Fortunately, most owners are funding these renovations and more with their planned reserve for replacement budget, which usually runs in the range of 3.5% to 4% of revenue. For more extensive overhauls, owners may chip in additional capital, either from reserves or renovation loans. Like death and taxes, hotel renovations are an inevitability, and owners are prepared for the expense.
Stephen Siegel, principal at H-CPM, a hotel construction project manager and owner representation firm, said owners for the most part are using their own capital to complete renovations.
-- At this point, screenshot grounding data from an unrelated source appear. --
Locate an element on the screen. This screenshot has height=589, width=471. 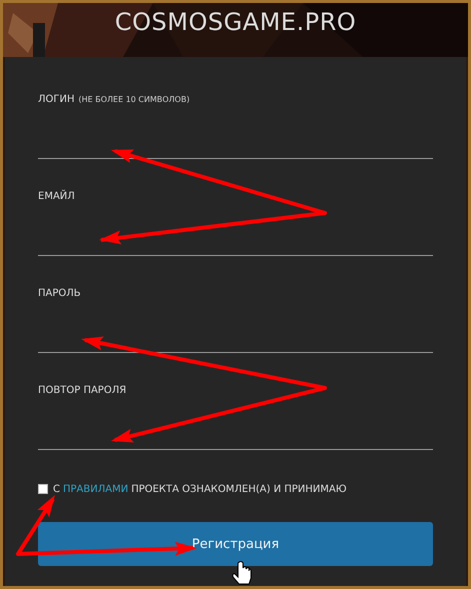
hand-cursor-icon is located at coordinates (242, 572).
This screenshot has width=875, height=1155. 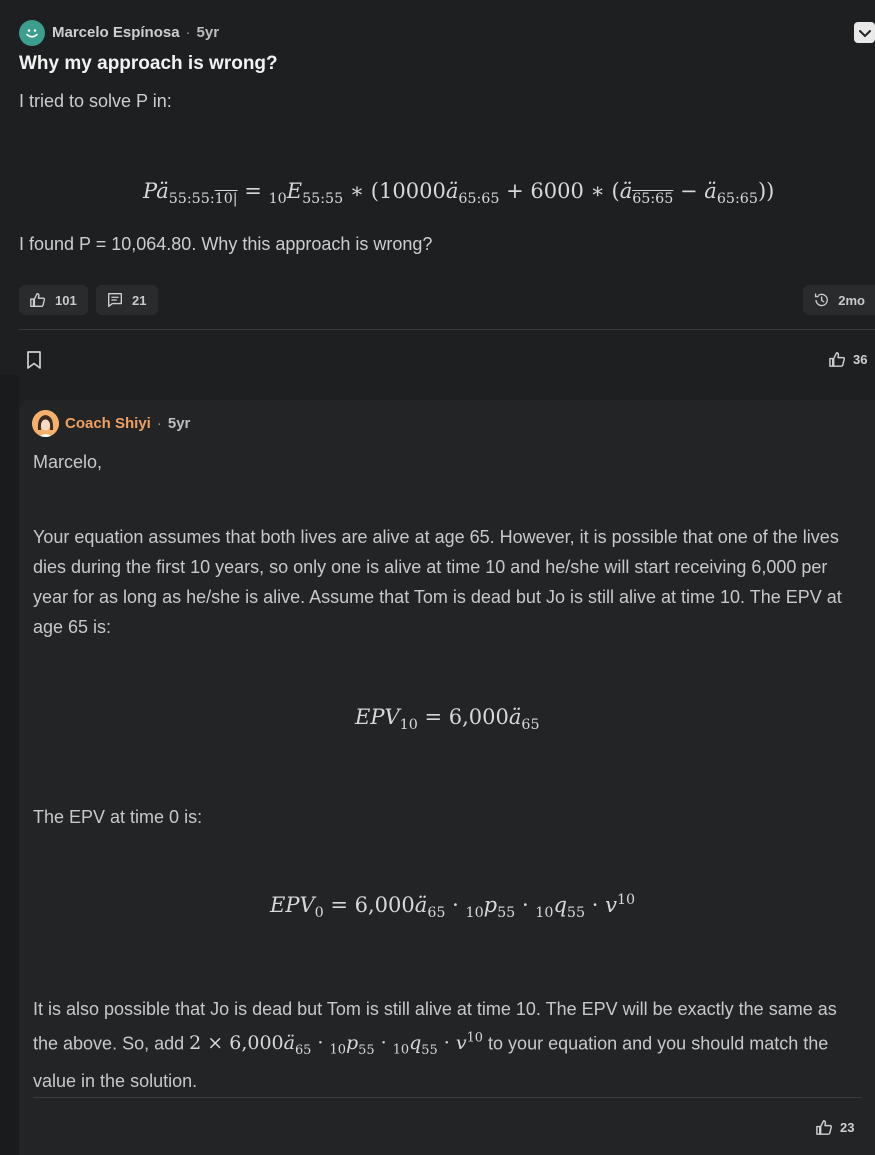 What do you see at coordinates (336, 1045) in the screenshot?
I see `formula-inline-add-term: 2 × 6,000ä65 · 10p55 · 10q55 · v10` at bounding box center [336, 1045].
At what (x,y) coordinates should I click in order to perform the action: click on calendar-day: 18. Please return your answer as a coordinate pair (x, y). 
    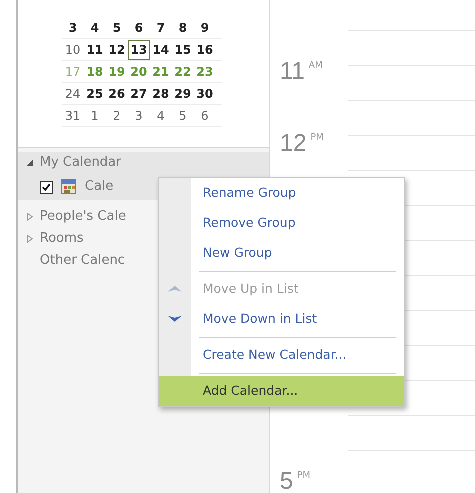
    Looking at the image, I should click on (95, 72).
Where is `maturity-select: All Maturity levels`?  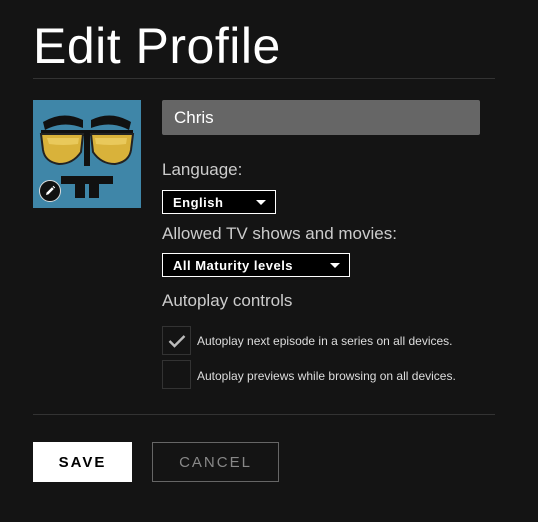
maturity-select: All Maturity levels is located at coordinates (256, 265).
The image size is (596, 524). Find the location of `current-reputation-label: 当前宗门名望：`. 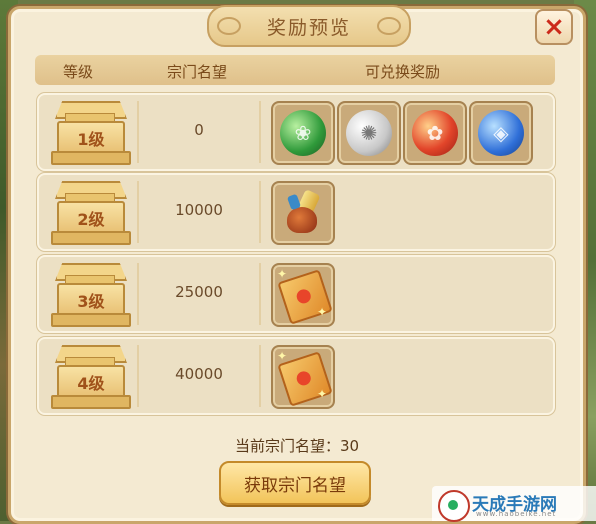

“On the renovations where they’re buying an asset and there’s a lender involved and you have to do those capital improvements as part of the change-of-ownership PIP, usually the lenders bake that into the cost of their asset and they just pay it down,” he said. “Once they close on a property, there are still funds available to be dispersed once work gets underway.”
The good news, for some, is that the new federal tax bill is making renovation expenditures a little easier for owners to swallow. The current legislation allows hoteliers to write off certain renovation expenses all at once, rather than depreciating them over time. Among other benefits, this change may prompt some owners—who had planned to conduct renovations in phases—to perform the renovation all at once instead. Simply stated, experts believe it’s a great time for hoteliers to tackle that looming refurbishment.
“The very nature of hotel CapEx has special advantages under the new tax law,” Hanson said. “Those advantages right now are worth much more than any offset you may have seen in the past from the cost of solar panels, or some of the other items where there may be tariffs now. For right now, the tax laws have an advantage for CapEx, and it’s hard to find any disadvantage.”